(Available data begins)

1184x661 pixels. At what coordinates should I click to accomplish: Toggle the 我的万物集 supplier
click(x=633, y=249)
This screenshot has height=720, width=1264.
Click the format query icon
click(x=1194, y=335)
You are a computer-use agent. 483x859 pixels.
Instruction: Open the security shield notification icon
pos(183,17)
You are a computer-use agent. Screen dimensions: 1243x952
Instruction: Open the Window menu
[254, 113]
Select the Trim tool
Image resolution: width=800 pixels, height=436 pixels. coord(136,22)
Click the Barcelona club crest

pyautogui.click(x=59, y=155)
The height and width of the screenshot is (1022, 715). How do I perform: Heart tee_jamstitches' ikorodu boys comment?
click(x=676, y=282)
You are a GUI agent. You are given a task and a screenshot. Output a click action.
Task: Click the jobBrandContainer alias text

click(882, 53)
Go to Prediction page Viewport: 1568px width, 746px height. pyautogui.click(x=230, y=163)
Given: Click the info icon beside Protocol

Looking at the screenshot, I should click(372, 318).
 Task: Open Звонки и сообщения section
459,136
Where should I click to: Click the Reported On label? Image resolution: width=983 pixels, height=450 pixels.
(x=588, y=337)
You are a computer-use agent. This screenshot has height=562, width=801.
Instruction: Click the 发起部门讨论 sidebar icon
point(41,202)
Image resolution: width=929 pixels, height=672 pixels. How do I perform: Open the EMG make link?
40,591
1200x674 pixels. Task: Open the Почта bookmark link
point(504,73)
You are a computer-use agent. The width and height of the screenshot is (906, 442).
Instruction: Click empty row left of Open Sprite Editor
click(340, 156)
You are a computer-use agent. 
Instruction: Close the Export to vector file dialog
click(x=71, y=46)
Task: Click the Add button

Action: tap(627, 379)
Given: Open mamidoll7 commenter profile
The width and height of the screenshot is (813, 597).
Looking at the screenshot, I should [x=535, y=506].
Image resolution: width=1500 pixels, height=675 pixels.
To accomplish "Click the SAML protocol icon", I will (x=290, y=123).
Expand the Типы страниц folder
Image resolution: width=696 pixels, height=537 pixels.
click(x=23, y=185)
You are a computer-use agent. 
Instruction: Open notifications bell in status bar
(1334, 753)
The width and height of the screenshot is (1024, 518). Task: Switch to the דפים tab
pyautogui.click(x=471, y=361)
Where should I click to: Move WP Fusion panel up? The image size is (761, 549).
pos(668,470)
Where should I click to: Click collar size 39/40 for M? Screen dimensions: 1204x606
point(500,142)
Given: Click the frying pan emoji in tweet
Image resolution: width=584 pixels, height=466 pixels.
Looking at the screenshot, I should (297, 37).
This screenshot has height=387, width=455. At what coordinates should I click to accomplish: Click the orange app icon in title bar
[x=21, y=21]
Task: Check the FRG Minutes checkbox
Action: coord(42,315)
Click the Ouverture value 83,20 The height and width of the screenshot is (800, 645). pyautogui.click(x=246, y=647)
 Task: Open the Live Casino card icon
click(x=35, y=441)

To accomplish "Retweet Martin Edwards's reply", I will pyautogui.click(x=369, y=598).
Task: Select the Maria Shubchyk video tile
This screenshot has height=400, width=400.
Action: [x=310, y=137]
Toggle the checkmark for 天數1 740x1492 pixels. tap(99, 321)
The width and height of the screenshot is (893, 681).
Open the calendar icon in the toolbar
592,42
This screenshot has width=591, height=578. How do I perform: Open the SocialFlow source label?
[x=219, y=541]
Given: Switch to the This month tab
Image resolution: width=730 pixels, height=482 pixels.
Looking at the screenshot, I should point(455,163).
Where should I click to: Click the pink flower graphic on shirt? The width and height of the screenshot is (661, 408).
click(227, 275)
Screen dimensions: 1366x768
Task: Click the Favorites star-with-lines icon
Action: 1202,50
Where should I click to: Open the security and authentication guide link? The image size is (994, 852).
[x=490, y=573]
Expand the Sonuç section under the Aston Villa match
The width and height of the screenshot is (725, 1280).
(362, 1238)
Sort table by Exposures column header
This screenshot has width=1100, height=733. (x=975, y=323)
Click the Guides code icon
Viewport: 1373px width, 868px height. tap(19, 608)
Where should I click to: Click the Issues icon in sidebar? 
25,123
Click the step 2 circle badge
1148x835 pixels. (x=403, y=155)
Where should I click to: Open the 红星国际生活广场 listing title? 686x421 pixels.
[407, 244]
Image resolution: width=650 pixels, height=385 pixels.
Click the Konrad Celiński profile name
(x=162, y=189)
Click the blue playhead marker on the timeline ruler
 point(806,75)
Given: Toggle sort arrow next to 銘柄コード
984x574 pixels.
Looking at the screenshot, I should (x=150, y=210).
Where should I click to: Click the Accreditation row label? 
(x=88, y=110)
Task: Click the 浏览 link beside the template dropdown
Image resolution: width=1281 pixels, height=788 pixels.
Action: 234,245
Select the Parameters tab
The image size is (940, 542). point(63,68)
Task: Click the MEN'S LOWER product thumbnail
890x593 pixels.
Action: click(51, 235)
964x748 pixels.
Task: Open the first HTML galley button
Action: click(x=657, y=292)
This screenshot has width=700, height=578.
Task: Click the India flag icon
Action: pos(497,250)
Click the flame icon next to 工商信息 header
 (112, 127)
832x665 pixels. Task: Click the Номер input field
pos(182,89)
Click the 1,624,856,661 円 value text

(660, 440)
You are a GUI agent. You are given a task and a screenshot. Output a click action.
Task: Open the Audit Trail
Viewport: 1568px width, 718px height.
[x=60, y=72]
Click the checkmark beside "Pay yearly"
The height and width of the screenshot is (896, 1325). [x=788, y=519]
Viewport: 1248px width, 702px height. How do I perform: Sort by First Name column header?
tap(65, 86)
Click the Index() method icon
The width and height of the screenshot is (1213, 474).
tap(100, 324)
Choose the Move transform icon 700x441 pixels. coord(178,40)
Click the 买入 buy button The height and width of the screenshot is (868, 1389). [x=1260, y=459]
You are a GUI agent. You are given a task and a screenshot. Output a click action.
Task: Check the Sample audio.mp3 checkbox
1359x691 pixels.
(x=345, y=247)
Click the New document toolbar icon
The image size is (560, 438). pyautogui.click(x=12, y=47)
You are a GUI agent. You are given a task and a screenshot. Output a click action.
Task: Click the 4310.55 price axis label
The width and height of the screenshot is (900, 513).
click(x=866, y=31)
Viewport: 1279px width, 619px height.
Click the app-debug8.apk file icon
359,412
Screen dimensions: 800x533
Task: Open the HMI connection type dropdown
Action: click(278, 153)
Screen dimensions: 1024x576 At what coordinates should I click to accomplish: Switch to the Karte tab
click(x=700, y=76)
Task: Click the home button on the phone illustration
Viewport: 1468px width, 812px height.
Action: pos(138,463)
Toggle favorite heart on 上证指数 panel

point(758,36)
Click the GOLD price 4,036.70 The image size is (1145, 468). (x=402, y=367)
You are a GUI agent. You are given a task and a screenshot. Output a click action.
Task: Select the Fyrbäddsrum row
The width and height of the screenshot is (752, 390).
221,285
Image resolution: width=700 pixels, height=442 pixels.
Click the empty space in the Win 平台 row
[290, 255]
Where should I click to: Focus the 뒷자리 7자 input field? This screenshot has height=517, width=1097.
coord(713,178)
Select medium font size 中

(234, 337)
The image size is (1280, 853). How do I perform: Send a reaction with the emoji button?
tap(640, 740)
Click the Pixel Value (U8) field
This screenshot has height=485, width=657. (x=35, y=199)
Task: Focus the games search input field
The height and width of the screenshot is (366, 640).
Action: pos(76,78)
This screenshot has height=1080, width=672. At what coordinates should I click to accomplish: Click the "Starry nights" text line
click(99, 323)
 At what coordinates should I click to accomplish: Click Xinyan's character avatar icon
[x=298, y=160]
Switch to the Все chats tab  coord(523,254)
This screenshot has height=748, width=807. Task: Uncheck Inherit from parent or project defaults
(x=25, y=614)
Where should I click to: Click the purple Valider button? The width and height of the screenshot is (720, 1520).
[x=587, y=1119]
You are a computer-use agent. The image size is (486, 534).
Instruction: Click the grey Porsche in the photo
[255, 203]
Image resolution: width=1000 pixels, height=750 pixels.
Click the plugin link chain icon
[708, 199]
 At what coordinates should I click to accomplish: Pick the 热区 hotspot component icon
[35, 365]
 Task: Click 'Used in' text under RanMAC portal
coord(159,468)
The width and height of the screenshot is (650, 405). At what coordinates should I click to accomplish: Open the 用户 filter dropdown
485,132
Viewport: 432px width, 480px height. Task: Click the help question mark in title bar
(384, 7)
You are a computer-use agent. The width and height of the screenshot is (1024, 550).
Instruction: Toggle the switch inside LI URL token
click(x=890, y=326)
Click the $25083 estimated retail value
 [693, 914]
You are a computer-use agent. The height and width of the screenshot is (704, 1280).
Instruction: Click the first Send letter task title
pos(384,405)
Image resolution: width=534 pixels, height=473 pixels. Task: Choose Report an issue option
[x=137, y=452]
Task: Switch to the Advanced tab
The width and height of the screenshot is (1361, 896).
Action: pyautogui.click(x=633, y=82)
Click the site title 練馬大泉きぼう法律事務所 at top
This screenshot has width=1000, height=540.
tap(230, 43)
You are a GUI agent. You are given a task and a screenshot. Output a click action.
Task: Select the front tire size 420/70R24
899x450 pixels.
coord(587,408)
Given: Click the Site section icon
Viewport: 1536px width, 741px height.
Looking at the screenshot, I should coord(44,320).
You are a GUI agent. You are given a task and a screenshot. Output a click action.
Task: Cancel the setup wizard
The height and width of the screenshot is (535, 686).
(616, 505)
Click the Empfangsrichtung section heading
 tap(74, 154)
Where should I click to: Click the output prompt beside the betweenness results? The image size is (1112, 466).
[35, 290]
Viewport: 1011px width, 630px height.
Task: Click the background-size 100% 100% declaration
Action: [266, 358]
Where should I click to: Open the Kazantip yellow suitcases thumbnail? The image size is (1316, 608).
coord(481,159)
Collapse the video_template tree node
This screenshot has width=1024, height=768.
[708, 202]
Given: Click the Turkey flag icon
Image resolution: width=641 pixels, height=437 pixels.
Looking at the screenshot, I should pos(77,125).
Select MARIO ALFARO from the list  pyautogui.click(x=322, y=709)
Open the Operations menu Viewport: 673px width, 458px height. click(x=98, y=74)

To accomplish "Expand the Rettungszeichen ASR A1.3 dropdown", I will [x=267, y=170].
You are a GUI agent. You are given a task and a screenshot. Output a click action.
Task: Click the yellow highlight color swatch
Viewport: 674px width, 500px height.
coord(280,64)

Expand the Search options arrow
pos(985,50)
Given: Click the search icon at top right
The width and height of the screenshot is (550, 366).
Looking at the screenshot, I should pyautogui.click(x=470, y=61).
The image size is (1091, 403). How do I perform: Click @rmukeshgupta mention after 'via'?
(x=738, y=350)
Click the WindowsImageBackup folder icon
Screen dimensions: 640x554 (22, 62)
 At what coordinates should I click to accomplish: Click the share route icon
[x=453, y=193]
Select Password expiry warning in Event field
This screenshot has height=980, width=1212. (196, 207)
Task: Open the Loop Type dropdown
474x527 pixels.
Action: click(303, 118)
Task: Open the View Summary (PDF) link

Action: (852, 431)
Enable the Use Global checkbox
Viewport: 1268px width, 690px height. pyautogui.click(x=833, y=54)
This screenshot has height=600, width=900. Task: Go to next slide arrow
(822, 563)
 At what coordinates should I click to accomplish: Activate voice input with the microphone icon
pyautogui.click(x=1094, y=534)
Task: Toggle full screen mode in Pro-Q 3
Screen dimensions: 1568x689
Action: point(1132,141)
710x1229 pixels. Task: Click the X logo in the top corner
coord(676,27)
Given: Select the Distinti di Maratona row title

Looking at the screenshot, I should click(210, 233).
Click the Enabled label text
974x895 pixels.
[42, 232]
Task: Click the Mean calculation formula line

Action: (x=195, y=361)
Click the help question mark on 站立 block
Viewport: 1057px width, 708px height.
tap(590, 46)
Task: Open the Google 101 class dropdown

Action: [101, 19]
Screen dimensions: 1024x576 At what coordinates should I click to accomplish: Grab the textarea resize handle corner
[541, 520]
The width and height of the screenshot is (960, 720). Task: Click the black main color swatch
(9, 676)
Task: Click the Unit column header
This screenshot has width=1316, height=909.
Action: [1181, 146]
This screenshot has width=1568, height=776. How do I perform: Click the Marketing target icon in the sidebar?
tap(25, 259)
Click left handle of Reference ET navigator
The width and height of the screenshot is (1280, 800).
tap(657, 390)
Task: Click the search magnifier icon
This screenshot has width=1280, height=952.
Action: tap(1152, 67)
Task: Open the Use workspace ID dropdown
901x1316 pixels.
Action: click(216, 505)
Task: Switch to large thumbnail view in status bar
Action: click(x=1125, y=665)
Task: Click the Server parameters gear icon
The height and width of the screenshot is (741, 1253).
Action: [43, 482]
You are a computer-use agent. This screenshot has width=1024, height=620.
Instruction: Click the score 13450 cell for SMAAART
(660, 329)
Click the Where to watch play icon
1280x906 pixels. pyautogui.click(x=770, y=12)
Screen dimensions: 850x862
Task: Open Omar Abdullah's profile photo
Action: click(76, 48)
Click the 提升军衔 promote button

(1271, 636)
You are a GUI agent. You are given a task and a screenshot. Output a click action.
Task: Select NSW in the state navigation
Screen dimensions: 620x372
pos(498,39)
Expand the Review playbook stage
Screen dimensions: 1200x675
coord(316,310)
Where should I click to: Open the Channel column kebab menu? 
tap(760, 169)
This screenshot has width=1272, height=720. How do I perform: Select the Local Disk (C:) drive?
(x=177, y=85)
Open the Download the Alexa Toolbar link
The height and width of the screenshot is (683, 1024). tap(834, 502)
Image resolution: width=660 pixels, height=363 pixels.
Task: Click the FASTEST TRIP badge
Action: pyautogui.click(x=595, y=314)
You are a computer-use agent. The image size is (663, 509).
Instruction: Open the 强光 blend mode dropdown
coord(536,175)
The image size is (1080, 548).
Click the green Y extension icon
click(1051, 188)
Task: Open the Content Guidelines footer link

(Available data ends)

» Exercise brief
Line count for the word "will": work out how many lines of the data above include it, and reply with that number alone.

» Answer space
3